[Problem details]:
Turn every line of the data below into a numbered list item, dropping the blank lines.

[Given data]:
::::::::

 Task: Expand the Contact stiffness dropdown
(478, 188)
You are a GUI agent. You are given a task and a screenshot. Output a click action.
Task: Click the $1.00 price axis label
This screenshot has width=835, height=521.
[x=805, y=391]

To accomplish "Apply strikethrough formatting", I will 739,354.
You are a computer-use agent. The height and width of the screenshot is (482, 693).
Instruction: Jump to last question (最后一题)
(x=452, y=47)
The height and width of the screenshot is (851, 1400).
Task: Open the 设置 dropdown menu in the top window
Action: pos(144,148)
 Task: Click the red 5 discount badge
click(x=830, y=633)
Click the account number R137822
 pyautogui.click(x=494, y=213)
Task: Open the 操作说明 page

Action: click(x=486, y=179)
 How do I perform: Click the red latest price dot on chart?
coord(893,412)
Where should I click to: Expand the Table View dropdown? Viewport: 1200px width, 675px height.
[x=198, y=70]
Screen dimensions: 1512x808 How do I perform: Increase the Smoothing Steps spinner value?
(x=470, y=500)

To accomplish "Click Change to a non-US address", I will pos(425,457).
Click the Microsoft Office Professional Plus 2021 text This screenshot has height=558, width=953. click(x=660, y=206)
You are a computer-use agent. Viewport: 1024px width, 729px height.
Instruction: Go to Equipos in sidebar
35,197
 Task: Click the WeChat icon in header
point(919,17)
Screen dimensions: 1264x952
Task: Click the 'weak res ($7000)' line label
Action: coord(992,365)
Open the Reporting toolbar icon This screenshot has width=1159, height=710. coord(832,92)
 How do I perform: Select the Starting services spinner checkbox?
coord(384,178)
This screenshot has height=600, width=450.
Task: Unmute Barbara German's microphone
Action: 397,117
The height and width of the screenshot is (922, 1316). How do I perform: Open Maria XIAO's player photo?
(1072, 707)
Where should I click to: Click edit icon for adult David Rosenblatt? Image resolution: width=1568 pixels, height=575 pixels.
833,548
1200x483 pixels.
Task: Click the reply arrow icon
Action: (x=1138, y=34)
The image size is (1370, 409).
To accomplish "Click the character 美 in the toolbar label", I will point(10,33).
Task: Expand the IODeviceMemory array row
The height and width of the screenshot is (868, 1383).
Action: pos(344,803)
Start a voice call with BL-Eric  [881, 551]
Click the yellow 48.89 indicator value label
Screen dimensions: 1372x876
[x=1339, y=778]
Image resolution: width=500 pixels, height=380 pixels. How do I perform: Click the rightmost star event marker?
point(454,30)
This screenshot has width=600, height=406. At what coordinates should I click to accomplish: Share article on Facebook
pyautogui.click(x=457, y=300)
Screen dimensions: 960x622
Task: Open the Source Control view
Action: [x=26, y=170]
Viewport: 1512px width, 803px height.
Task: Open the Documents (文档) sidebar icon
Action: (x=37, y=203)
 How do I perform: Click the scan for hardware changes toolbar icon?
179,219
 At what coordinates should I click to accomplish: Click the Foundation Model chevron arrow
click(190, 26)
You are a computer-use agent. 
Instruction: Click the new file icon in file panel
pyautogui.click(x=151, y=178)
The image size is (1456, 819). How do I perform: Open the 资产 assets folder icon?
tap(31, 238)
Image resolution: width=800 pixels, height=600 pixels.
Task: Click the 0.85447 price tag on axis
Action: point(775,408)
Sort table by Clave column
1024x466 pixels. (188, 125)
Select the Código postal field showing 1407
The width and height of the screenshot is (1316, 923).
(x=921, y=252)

::::::::

[Answer to this task]:
1.  Task: Expand the Contact stiffness dropdown
2. (478, 188)
3. You are a GUI agent. You are given a task and a screenshot. Output a click action.
4. Task: Click the $1.00 price axis label
5. This screenshot has width=835, height=521.
6. [x=805, y=391]
7. To accomplish "Apply strikethrough formatting", I will 739,354.
8. You are a computer-use agent. The height and width of the screenshot is (482, 693).
9. Instruction: Jump to last question (最后一题)
10. (x=452, y=47)
11. The height and width of the screenshot is (851, 1400).
12. Task: Open the 设置 dropdown menu in the top window
13. Action: pos(144,148)
14.  Task: Click the red 5 discount badge
15. click(x=830, y=633)
16. Click the account number R137822
17.  pyautogui.click(x=494, y=213)
18. Task: Open the 操作说明 page
19. Action: click(x=486, y=179)
20.  How do I perform: Click the red latest price dot on chart?
21. coord(893,412)
22. Where should I click to: Expand the Table View dropdown? Viewport: 1200px width, 675px height.
23. [x=198, y=70]
24. Screen dimensions: 1512x808 How do I perform: Increase the Smoothing Steps spinner value?
25. (x=470, y=500)
26. To accomplish "Click Change to a non-US address", I will pos(425,457).
27. Click the Microsoft Office Professional Plus 2021 text This screenshot has height=558, width=953. click(x=660, y=206)
28. You are a computer-use agent. Viewport: 1024px width, 729px height.
29. Instruction: Go to Equipos in sidebar
30. 35,197
31.  Task: Click the WeChat icon in header
32. point(919,17)
33. Screen dimensions: 1264x952
34. Task: Click the 'weak res ($7000)' line label
35. Action: coord(992,365)
36. Open the Reporting toolbar icon This screenshot has width=1159, height=710. coord(832,92)
37.  How do I perform: Select the Starting services spinner checkbox?
38. coord(384,178)
39. This screenshot has height=600, width=450.
40. Task: Unmute Barbara German's microphone
41. Action: 397,117
42. The height and width of the screenshot is (922, 1316). How do I perform: Open Maria XIAO's player photo?
43. (1072, 707)
44. Where should I click to: Click edit icon for adult David Rosenblatt? Image resolution: width=1568 pixels, height=575 pixels.
45. 833,548
46. 1200x483 pixels.
47. Task: Click the reply arrow icon
48. Action: (x=1138, y=34)
49. The image size is (1370, 409).
50. To accomplish "Click the character 美 in the toolbar label", I will point(10,33).
51. Task: Expand the IODeviceMemory array row
52. The height and width of the screenshot is (868, 1383).
53. Action: pos(344,803)
54. Start a voice call with BL-Eric  [881, 551]
55. Click the yellow 48.89 indicator value label
56. Screen dimensions: 1372x876
57. [x=1339, y=778]
58. Image resolution: width=500 pixels, height=380 pixels. How do I perform: Click the rightmost star event marker?
59. point(454,30)
60. This screenshot has width=600, height=406. At what coordinates should I click to accomplish: Share article on Facebook
61. pyautogui.click(x=457, y=300)
62. Screen dimensions: 960x622
63. Task: Open the Source Control view
64. Action: [x=26, y=170]
65. Viewport: 1512px width, 803px height.
66. Task: Open the Documents (文档) sidebar icon
67. Action: (x=37, y=203)
68.  How do I perform: Click the scan for hardware changes toolbar icon?
69. 179,219
70.  At what coordinates should I click to accomplish: Click the Foundation Model chevron arrow
71. click(190, 26)
72. You are a computer-use agent. 
73. Instruction: Click the new file icon in file panel
74. pyautogui.click(x=151, y=178)
75. The image size is (1456, 819). How do I perform: Open the 资产 assets folder icon?
76. tap(31, 238)
77. Image resolution: width=800 pixels, height=600 pixels.
78. Task: Click the 0.85447 price tag on axis
79. Action: point(775,408)
80. Sort table by Clave column
81. 1024x466 pixels. (188, 125)
82. Select the Código postal field showing 1407
83. The width and height of the screenshot is (1316, 923).
84. (x=921, y=252)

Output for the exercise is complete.